In an inkling of the blame game, both Leo Varadkar of Fine Gael and Joe Costello of Labour said that the Government's campaign had started too late. Varadkar said that the No side had played the race card and also blamed politicians from the Yes side from insisting on putting their own faces on posters. He also said that questions would have to be asked about the Referendum Commission's campaign, which he described as "appalling".
Others like former European Parliament president Pat Cox were pointing to complex and myriad reasons related to the downturn in the economy, lack of confidence in Europe, sectoral interests like farming and fishing, as well as like an unspoken antipathy in some areas to the large number of immigrants in Ireland.,
Varadkar said that a xenophobia and a 'race card' were clear factors in the campaign - "the elephant in the room that nobody dared mention during the campaign," he said.
On the No side, a clearly delighted Patricia McKenna, upon entering the RDS, said she herself thought the Yes side was going to prevail because last Friday's poll in the Irish Times had jolted it into action. She said that she agreed with Foreign Affairs Minister Micheal Martin that there should be no knee-jerk reaction.

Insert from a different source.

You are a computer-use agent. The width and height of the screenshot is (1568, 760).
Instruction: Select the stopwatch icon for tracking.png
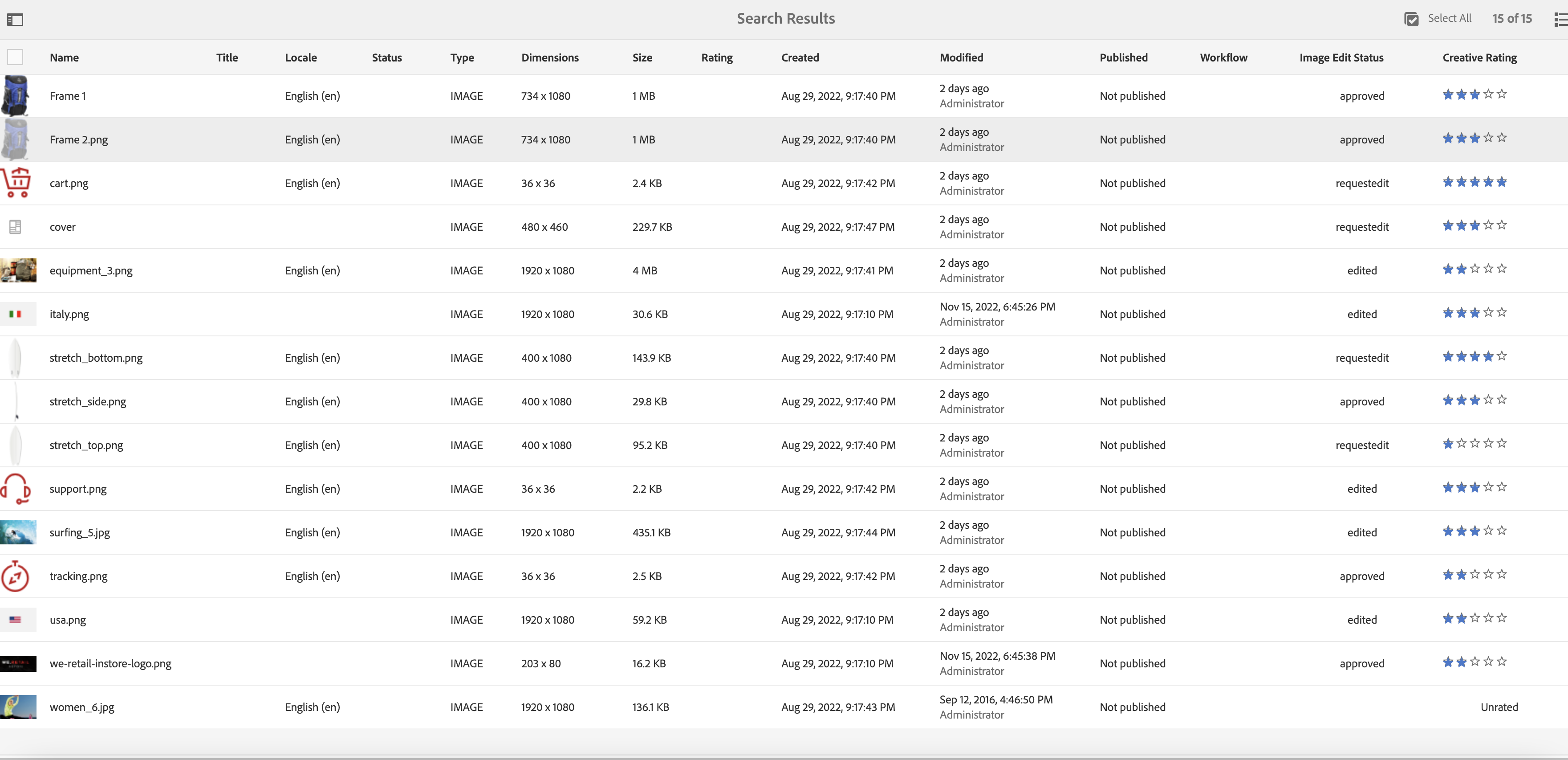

"There is a huge demand for referendums for this in other EU countries. There's a major disconnect between the political parties and the electorate on this. People did not want their power as citizens to be handed over to a political elite in Brussels.
Equally Naoise Nunn of Libertas said he was cautiously optimistic.
"It was too much, too soon and too quick for people. There was no sufficient consultation with the people. There's an opportunity to go back to the drawing board and give the EU a proper function with proper democratic accountability," Nunn told The Irish Times, as he entered the hall.
Later Gerry Adams portrayed it as a David and Goliath contest, where the smaller side had won out. He said the result of the referendum now gave Taoiseach Brian Cowen a clear mandate to go to Brussels and renegotiate a better deal.